The Atlantic Hurricane season officially came to a close today, and statistics just released by NOAA show that it was unusually active.
All told, of the season's 21 named storms, seven were hurricanes, and four of these had winds of 111 miles per hour or greater, qualifying them as major hurricanes.
During an average Atlantic season there are three major hurricanes.
For the record: A storm gets an official name when its winds reach 39 mph or greater. To qualify as a hurricane, it must reach 74 mph or more.
In terms of named storms, 2021 was the third most active year on record, according to NOAA. The year also ends as the sixth in a row with above-normal Atlantic hurricane activity.
As with last year, 2021 exhausted the list of 21 storm names — and that's the first time this has happened for two years running. This past year also was the seventh consecutive season with a named storm forming prior to the official start of hurricane season on June 1.
By a metric called Accumulated Cyclone Energy, 2021 was particularly active. ACE takes into account both the strength and duration of a storm, not just its strongest winds, and it is given as an index. An above normal ACE index is greater than 126.
According to the ACE metric, the most energetic storm of the season was Hurricane Sam, seen in the satellite image above. It lasted as a named storm for 12 days, as a hurricane for 11 days, and as a major hurricane for an astonishing 7.75 days. Sam ran up an ACE index of 53.8, the fifth greatest ACE of any Atlantic hurricane on record.
Fortunately, Sam never came ashore, remaining over water during its entire long lifespan.
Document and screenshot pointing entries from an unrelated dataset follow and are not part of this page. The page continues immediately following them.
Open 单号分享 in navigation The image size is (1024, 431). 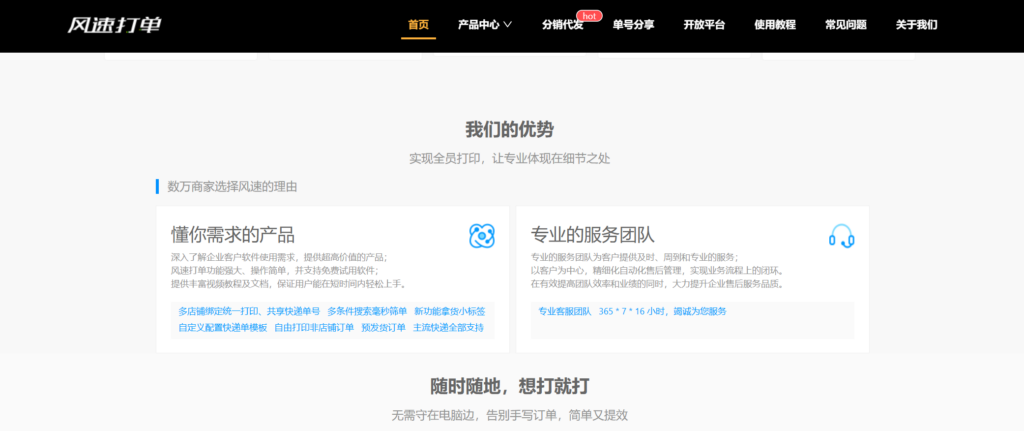[x=633, y=25]
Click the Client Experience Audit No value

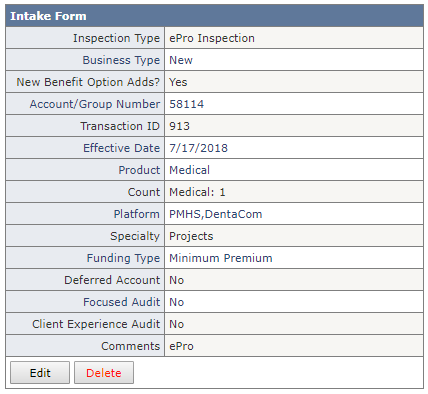click(x=176, y=324)
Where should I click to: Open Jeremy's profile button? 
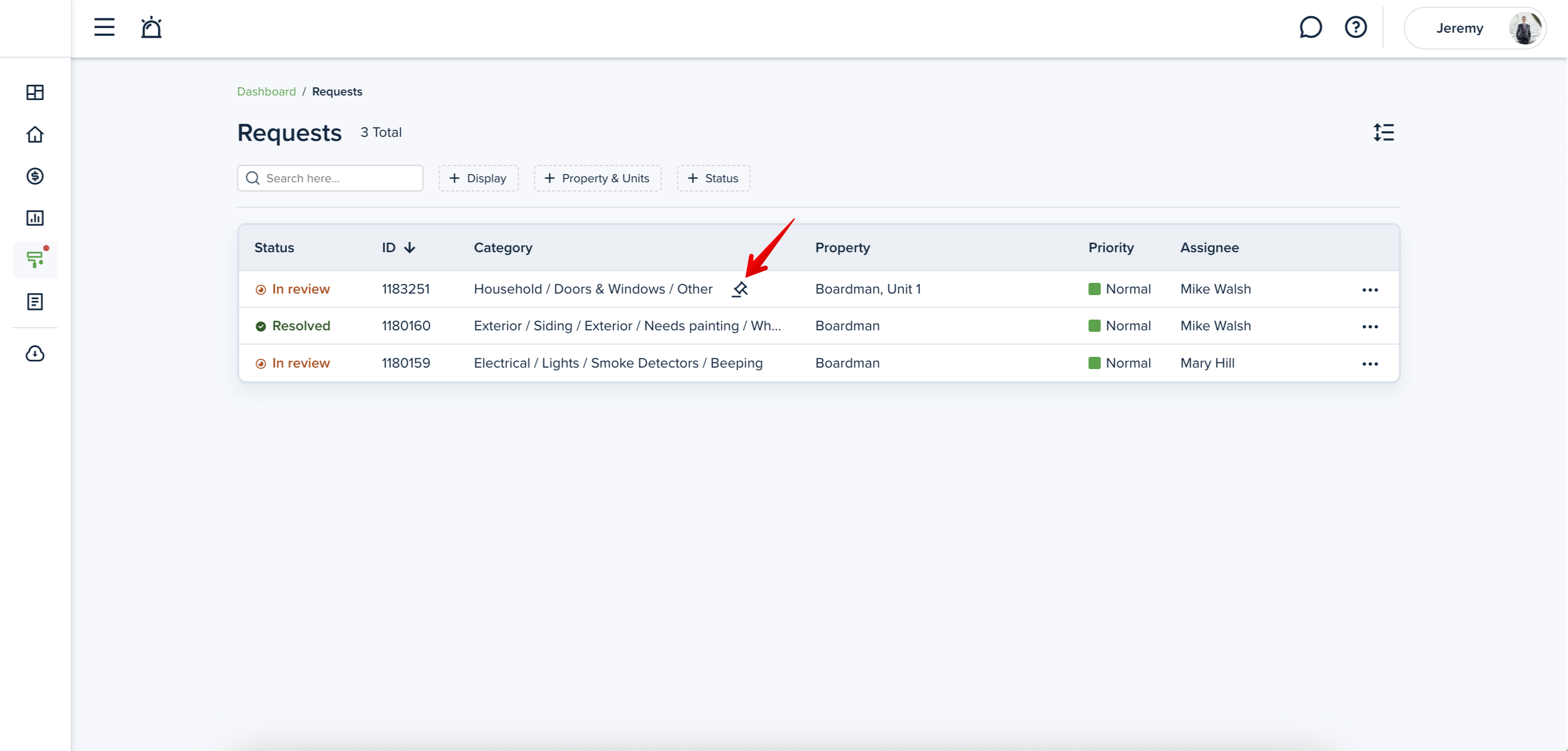(1474, 28)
Unprecedented Cyclone Activity
Counting all 2021 storms, ACE "was above-average all season long, and blew past a full average season's total on September 28th — it ended up at about 141 percent of average (using 1971-2020 as the baseline climatology)," writes Brian McNoldy, a researcher at the University of Miami's Rosenstiel School of Marine and Atmospheric Science.
For 2021, ACE was above 129 units for the sixth consecutive year — "this has never happened before," according to McNoldy, "not during the satellite era, not since records begin in 1851. This sustained level of tropical cyclone activity in the Atlantic is unprecedented even for four years, let alone six!"
The most destructive Atlantic Hurricane of 2021 was Hurricane Ida, which charged ashore along the Louisiana coast in late August with sustained winds of 150 miles per hour. That tied Ida for the fifth-strongest landfalling hurricane to hit the contiguous United States on record. It was also the second year in a row that a Category 4 hurricane hit Louisiana.
Ida killed at least 96 people. Damages are estimated to have exceeded $60 billion. That means the storm will be ranked among the top-five most costly U.S. hurricanes on record. (NOAA will release a final accounting of Ida's costs after the end of the year, and they almost certainly will be higher.)
The Levees Held, But Many People Still Suffered
Ida struck New Orleans exactly 16 years to the day after Hurricane Katrina flooded the city. This time, the levees held, thanks to billions of dollars invested after the Katrina calamity to reinforce the city's defenses. But as Tufts University researchers Marina Lazetic and Karen Jacobsen point out in The Conversation, only part of the population wound up protected. "A strong similarity between Ida and Katrina still emerged," they write. "Low-income communities and communities of color remain at high risk from hurricanes."
After it churned through Louisiana, Ida wasn't done causing mayhem. Its remnants moved up the U.S. east coast, combining with another storm system and producing calamitous — and lethal — flooding across parts of Pennsylvania, New Jersey and New York.
In just one hour, New York City was deluged with more than 3 inches of rain, making this the wettest hour in city history. City streets and subways were completely inundated.
Ida's carnage, and the overall damages from 2021's hurricane season, will be added to the overall record of U.S. weather and climate disasters. That record shows that between 2018 and 2020, there were 50 of these disasters in the United States producing losses exceeding $1 billion, according to NOAA. And between 1980 and 2020, weather and climate disasters cost the United States approximately $1.875 trillion.
What accounts for the heightened hurricane activity in particular during recent years? Part of the answer is the warm phase of a phenomenon known as the Atlantic Multidecadal Oscillation. This warm phase began in 1995, and it is known to favor more, stronger, and longer-lasting storms.
For the wild hurricane season just ended, unusually warm sea surface temperatures early in the season, along with La Niña and above-average West African monsoon rainfall, also played key roles.
And operating in the background was human-caused climate change. According to the Sixth Assessment Report from the Intergovernmental Panel on Climate Change, the proportion of tropical cyclones globally that reach the most intense levels — meaning equivalent to Category 4 and 5 — is expected to increase as the planet continues warming. Peak winds and rainfall also are projected to increase.